This is where Lloyd died. His date of death is recorded as “22nd March 1918, presumed on or since” in his military record. The two documents below are distinct in our collection of letters for being typed and formal. The first document is not a letter at all; it is account of the battle. Was it given to my Grandfather or did he type it up himself, copied from a newspaper perhaps? The yellowed paper is coarse and friable and initially I assumed it to be of poor quality. I forget that this is a document of considerable age – held up to my computer screen a watermark shines through, a trade name in Gothic print that I cannot identify. The darkened top half of the paper indicates that it lay exposed to sunlight, or tobacco smoke (or both) for years, with lighter areas revealing the outlines of other discarded documents placed on top. I fancy the account was not read much, but neither was it thrown into the fire because of the trouble taken to type it all out.
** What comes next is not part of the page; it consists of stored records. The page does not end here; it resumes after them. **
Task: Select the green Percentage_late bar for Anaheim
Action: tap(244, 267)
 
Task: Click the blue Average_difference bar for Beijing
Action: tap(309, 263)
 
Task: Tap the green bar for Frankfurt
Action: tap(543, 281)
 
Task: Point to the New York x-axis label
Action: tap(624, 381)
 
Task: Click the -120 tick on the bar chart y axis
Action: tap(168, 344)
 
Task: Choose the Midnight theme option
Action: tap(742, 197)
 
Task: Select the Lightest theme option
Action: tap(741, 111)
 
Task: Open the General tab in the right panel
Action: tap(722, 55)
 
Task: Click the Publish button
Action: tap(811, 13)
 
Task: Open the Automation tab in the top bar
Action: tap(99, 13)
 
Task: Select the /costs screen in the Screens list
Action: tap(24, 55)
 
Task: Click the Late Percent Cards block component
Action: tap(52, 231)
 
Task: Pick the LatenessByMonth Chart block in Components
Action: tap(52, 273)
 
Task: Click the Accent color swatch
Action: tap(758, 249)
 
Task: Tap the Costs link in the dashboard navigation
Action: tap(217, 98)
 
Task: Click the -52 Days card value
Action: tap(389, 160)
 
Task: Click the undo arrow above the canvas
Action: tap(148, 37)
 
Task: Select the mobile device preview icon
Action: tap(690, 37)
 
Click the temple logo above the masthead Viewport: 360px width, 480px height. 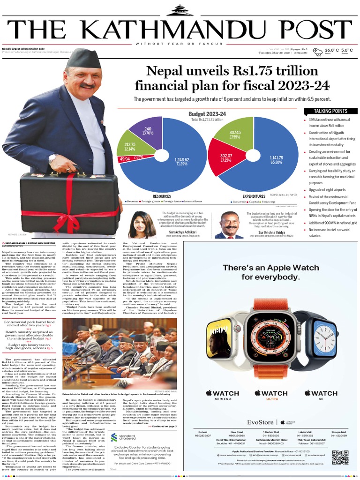(180, 10)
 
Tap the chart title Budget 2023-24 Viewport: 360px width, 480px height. (207, 114)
We have no official record of Lloyd’s death but the second letter seems to answer an enquiry of Grandfather’s as to where Private W.J. Lloyd Mabey was laid to rest. Lloyd was killed on a day when the battalion is recorded as losing 150 soldiers (and 4 officers), these heavy losses sustained whilst in retreat.
“The efforts and sacrifice of the battalion contributed to the delay in the enemy’s advance, which was one of the main causes of his ultimate failure.”